In a call with reporters, Frank added that MetLife's argument that it was harmed by the designation was baseless.
"This was not a case where MetLife was being penalized in any serious way," he said. "These other institutions that have been subject to FSOC supervision, they haven't gone out of business, they haven't lost money."
Frank added that the ruling could prompt others to challenge FSOC designations. "This is an invitation for people to re-litigate," he said, adding that "some are going to have a hard time showing damage."
In the 46-page amicus curiae brief, the lawmakers appealed to their own expertise on Dodd-Frank, which allowed FSOC to designate nonbank financial institutions as "systemically important" and thus place them under stricter oversight by the Federal Reserve Board. They also echoed arguments the FSOC made in its appeal of the March ruling from U.S. District Judge Rosemary Collyer.
The oversight council should not be held responsible for calculating the cost of the designation on the firm, because it is not its role to impose additional regulatory scrutiny, they said. "FSOC cannot know at the time it designates an institution what prudential standards the Fed will impose," the letter reads.
They also charged that Collyer misconstrued the sense of a "systemically important" designation, which they said should not take into account the company's probability of failure.
Dodd-Frank "does not require FSOC to consider whether the institution is likely to experience material financial distress," they wrote. "Rather, it asks FSOC to assume that the institution is experiencing material financial distress and then determine whether the existence of that distress could threaten the broader national economy."
Forcing it to calculate the probability of financial distress would be too costly for FSOC to make, they added. It would "hamstring FSOC's ability to play its part in the overall statutory scheme."
The letter calls more broadly on the courts to trust the council and the designation process. "Congress deliberately limited judicial review to ensure that courts would not second-guess FSOC's expert determinations," the lawmakers said. "That is exactly what the district court did here when it required FSOC to engage in analyses not required by the statute."
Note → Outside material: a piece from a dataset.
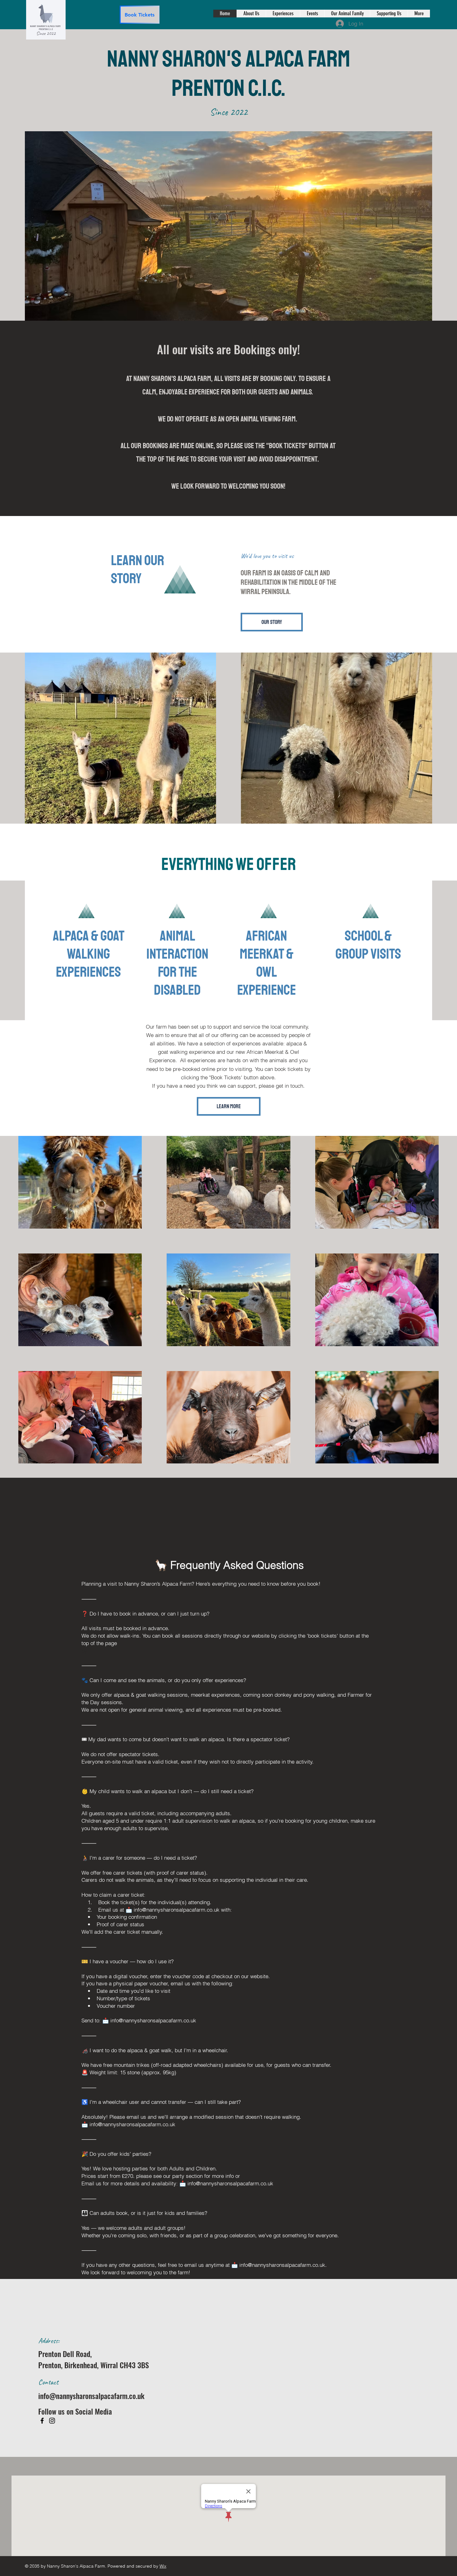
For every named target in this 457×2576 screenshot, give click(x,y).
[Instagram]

If the decision were ultimately upheld by the Supreme Court, Frank said, "those of us who believe in the regulation would want to see a statutory amendment" to the law.
Former Fed Chairmen Paul Volcker and Ben Bernanke made similar points in an amicus brief filed separately on Thursday. They argued that FSOC should not be required to calculate the risk of failure before designating a nonbank financial institution, or to evaluate how much the determination would cost the company.
Instead, FSOC is just required to determine whether an institution could create a systemic risk if it were to fail.
"There can be no question that MetLife, by its size, by its range of financial activities, and by its intertwined relationships with other parts of the nation's financial system could, under stress, affect the stability of financial markets more generally," they said.
"The intent of the law is clear," the Fed veterans added. "In view of such potential, FSOC could reasonably conclude that MetLife, like the other very large financial institutions with similar risks, should be brought under the purview of federal financial regulation."
The letter — filed by the Constitutional Accountability Center and signed by Sen. Elizabeth Warren, D-Mass., and House Minority Leader Nancy Pelosi, D-Calif., among others — was accompanied by an amicus brief signed by four New York University economists backing the oversight council.